Rewrite the material from the line containing "I want to click on August" through the line containing "center [953, 18].", replacing every "screenshot" with "capture" and keeping everything else the same.

== Exercise input

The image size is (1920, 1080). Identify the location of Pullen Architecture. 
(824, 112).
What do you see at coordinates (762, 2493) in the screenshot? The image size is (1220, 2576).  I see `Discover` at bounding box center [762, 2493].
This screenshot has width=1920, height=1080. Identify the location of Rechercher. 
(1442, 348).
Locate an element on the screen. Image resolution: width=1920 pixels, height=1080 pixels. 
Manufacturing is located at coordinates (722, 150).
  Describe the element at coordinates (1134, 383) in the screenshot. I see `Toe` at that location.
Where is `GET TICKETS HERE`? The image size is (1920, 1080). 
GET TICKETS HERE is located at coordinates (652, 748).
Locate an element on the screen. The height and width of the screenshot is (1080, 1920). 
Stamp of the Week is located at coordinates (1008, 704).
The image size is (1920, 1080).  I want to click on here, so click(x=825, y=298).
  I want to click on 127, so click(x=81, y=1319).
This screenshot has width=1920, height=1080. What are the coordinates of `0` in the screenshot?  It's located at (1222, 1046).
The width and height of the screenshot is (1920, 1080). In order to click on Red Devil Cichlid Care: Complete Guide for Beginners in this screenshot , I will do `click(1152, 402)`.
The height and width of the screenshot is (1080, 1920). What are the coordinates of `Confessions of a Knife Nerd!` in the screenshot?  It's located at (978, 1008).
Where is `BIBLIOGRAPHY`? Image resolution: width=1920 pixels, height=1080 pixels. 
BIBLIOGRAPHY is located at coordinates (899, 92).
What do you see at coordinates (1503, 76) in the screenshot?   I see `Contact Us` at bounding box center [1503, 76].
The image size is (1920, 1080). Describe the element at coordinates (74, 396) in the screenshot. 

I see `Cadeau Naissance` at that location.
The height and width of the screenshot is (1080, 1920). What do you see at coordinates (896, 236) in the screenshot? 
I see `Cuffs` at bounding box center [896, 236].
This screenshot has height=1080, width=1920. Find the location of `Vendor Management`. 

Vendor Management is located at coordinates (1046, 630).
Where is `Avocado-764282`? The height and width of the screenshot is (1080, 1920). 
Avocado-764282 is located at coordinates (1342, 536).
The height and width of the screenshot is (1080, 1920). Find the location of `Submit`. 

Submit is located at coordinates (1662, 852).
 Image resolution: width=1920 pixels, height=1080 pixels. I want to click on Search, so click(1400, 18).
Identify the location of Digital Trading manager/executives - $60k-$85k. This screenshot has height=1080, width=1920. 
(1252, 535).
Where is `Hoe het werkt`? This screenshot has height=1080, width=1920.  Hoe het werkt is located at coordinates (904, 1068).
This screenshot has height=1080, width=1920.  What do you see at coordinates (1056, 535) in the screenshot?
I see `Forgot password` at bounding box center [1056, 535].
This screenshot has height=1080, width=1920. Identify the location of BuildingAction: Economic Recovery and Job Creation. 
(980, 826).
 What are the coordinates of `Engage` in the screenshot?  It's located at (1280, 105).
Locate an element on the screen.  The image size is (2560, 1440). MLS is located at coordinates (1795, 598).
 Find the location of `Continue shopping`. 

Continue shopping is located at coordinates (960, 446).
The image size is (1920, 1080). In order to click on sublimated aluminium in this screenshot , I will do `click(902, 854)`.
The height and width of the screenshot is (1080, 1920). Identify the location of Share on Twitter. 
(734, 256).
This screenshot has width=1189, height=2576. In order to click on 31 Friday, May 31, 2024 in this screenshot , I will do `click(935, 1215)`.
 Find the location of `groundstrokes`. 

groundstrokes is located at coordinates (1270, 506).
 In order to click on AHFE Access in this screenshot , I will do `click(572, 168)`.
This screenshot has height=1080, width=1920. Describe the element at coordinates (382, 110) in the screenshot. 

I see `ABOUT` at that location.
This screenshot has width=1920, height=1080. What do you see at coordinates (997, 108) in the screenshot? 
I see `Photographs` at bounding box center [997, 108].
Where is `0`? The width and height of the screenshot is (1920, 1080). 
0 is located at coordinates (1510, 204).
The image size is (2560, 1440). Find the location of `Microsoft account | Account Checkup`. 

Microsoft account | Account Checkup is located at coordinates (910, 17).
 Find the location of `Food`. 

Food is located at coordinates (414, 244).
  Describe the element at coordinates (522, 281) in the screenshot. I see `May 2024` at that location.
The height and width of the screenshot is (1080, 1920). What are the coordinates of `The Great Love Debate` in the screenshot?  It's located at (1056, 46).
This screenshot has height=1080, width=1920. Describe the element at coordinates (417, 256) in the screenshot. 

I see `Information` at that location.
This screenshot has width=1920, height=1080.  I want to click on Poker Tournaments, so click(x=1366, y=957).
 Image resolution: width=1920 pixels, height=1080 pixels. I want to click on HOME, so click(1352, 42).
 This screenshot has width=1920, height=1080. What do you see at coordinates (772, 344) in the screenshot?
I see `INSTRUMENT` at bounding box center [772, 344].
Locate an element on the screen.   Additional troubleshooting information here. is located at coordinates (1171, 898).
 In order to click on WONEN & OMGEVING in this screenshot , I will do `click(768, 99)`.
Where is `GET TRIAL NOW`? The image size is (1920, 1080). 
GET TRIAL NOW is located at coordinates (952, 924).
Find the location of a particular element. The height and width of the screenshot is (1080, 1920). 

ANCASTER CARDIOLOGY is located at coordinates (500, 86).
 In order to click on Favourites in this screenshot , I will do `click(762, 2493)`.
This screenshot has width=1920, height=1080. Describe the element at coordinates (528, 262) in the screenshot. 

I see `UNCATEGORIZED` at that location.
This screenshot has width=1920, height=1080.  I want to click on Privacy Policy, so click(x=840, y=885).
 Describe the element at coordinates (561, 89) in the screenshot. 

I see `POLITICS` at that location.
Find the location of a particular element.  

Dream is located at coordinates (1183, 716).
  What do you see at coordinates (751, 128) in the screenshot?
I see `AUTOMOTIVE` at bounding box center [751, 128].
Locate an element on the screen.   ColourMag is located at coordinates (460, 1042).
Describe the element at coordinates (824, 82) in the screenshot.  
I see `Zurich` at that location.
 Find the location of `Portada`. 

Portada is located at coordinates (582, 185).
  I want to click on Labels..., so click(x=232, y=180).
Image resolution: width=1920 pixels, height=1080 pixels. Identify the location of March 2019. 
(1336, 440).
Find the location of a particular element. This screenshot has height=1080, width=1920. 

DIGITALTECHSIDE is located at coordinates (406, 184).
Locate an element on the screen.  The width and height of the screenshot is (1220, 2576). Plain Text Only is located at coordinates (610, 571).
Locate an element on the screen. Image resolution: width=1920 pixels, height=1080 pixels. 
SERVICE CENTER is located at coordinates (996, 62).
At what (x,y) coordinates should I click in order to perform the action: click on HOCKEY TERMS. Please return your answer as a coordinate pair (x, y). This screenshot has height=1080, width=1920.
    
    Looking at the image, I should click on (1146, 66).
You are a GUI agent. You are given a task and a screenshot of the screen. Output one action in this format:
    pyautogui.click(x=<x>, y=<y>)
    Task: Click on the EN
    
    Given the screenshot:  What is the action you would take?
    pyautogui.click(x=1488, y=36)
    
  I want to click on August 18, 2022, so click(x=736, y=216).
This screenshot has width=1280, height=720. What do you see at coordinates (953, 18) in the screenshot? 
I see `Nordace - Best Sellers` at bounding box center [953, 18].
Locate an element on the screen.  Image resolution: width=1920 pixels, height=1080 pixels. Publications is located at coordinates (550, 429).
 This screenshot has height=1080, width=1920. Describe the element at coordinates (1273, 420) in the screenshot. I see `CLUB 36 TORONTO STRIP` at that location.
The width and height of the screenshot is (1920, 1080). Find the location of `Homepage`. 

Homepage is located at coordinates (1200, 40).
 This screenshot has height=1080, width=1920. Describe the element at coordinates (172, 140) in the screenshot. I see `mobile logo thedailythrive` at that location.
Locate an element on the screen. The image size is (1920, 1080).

====

# [Output of the task]
  I want to click on August 18, 2022, so click(x=736, y=216).
This capture has width=1280, height=720. What do you see at coordinates (953, 18) in the capture? 
I see `Nordace - Best Sellers` at bounding box center [953, 18].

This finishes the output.